Yes indeedy. I am leavin’, but I do know when I will be back again. For one week, I get to return to the family bosom and rejoice with them that he has reached his 80th year. For one week, I don’t have to be the wife. I don’t have to be the mother (and frankly, I am weary of being the mother--one of our favorite movie lines is from Middle Age Crazy, in which Bruce Dern, in a delightful performance, yells at Ann-Margaret, his long-suffering wife “I don’t want to be the Daddy anymore.”) For one week, I get to return to being just the daughter. For one week, I can take a trip back through time and be Daddy’s little girl in bib overalls sitting on the stream bank with a fishing pole. I can be the little girl who watched Daddy clean the trout we caught before breakfast and dusting it in cornmeal and frying it over the campfire. I can be a little girl at the beach with a hula skirt that Daddy made of kelp. I can be the little girl perched on the bicycle bar as he peddled me to school. I can be the little girl floating on an air mattress on the Merced River in Yosemite National Park while he walked alongside and sang Up the lazy river, by an old mill stream. Happy birthday, Dad. I love you.
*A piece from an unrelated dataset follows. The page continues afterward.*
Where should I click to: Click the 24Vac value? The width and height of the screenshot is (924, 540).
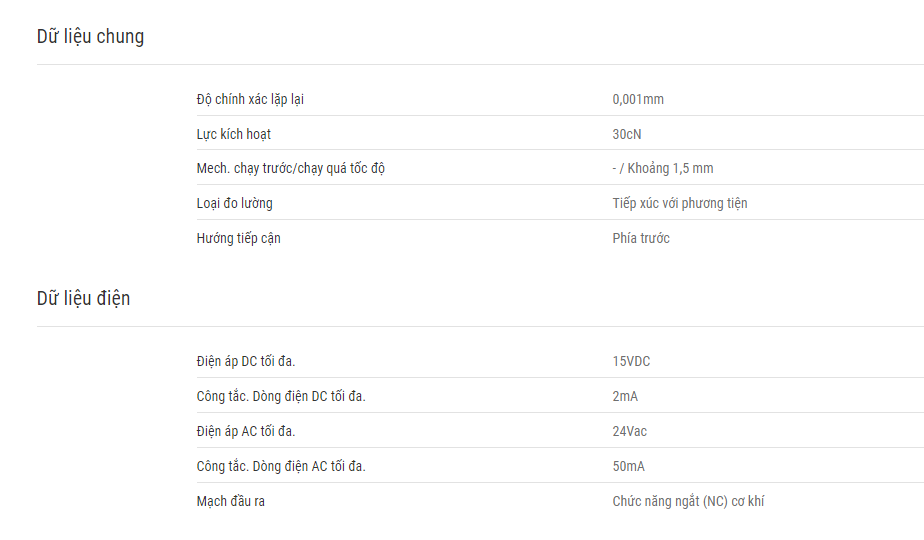tap(629, 431)
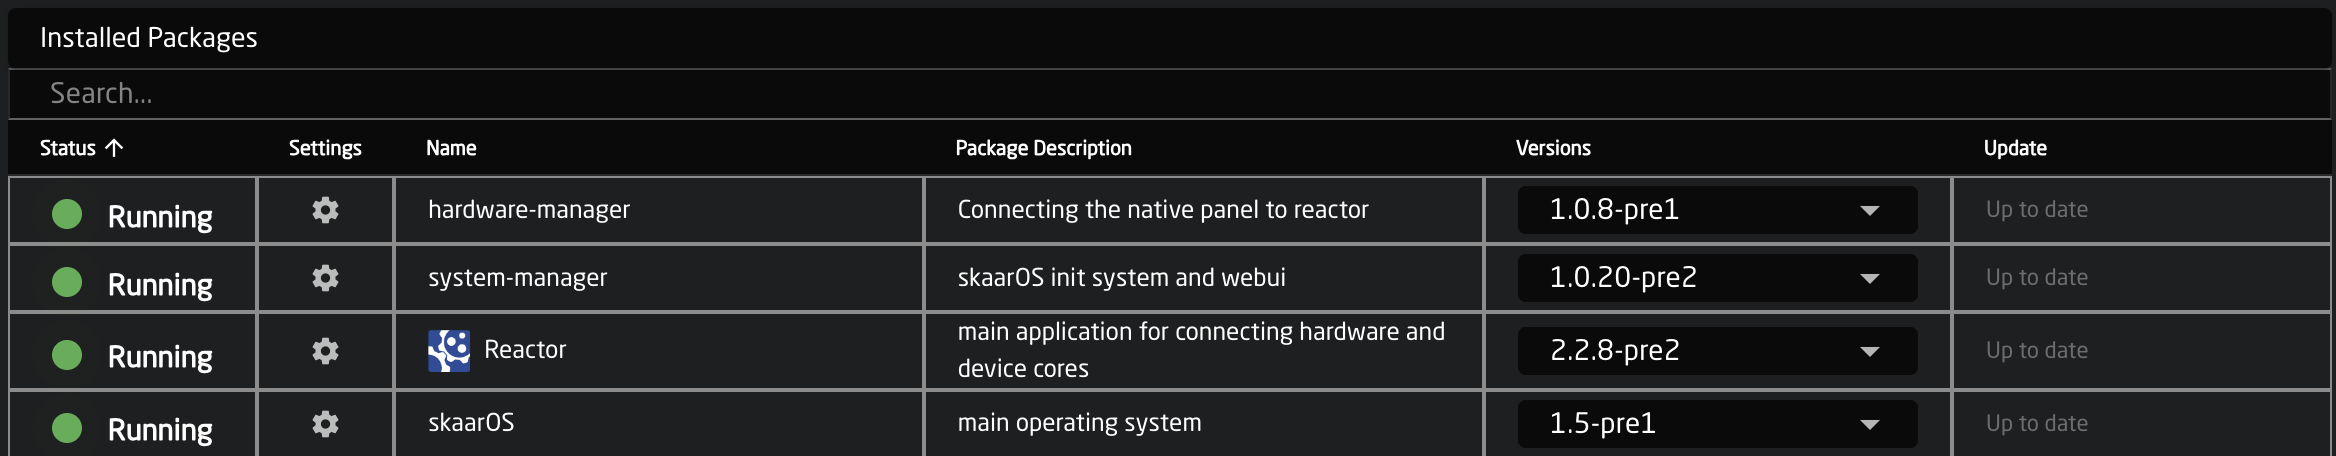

Saturday, November 06, 2004
Well, I dreamed. . .
Yes indeedy. No, this wasn't "of Africa"*, or knights in shining armor or silver space ships flying in the yellow haze of the sun**. This was about sitting in a church service next to the novelist William Saroyan. A person's dreams are usually of no interest to anyone else (unless, of course, a psychiatrist is involved), as I have found on many an occasion when I have attempted to tell my long-suffering husband about my latest dream and he says "Just STOP! I don't want to hear anymore." William Saroyan. To the best of my knowledge, I have never read anything that William Saroyan wrote unless it was a short story in a college literature class. I went on a website and read about him. Some famous movies were made from his plays, but I don't recall having seen any of them. There was nothing in that website that gave me even a clue as to how he was even there in first place for my subconscious to find and inject into the dream. Indeed, it did not sound as though he spent too much time sitting in church. What a mystery. So I went to the public library and, amazingly enough, found a novel by William Saroyan The Laughing Matter. Someone had written in pencil on the flyleaf "This is a very good book!". I read it last night. It was good, but it was really depressing -- not a happy story. The library has one more of his My Name is Aram (or something like that). I'll try it next. (Do I have to tell you everything? *Movie title; **lyrics from the Neal Young song After the Goldrush)
Friday, November 05, 2004
Monday, November 01, 2004
Here we go again Thymie
Ahh me. N called to say he got fired. I don't know if this is a hired/fired record for him -- he did lose another job just about as quickly. He will probably have to move back home by the end of the month because he has no cushion in the bank. And what will we do with him then? I'm thinking how pleasant it would be to come down with garden variety of senile dementia (not Alzheimers though), just one of those benign states where the person just sort of goes off into their own little world that only periodically touches base with reality. Sometimes I feel like I can't cope one more minute and yet, somehow, I manage. I saw a long V of geese flying South today. I wanted to sprout wings and fly with them. I once went to a big Catholic meeting with a friend and the priest who spoke taught us a simple prayer when we can't think of how to pray: breathe in (Jesus), breathe out (mercy). Have mercy on me. His grace is sufficient.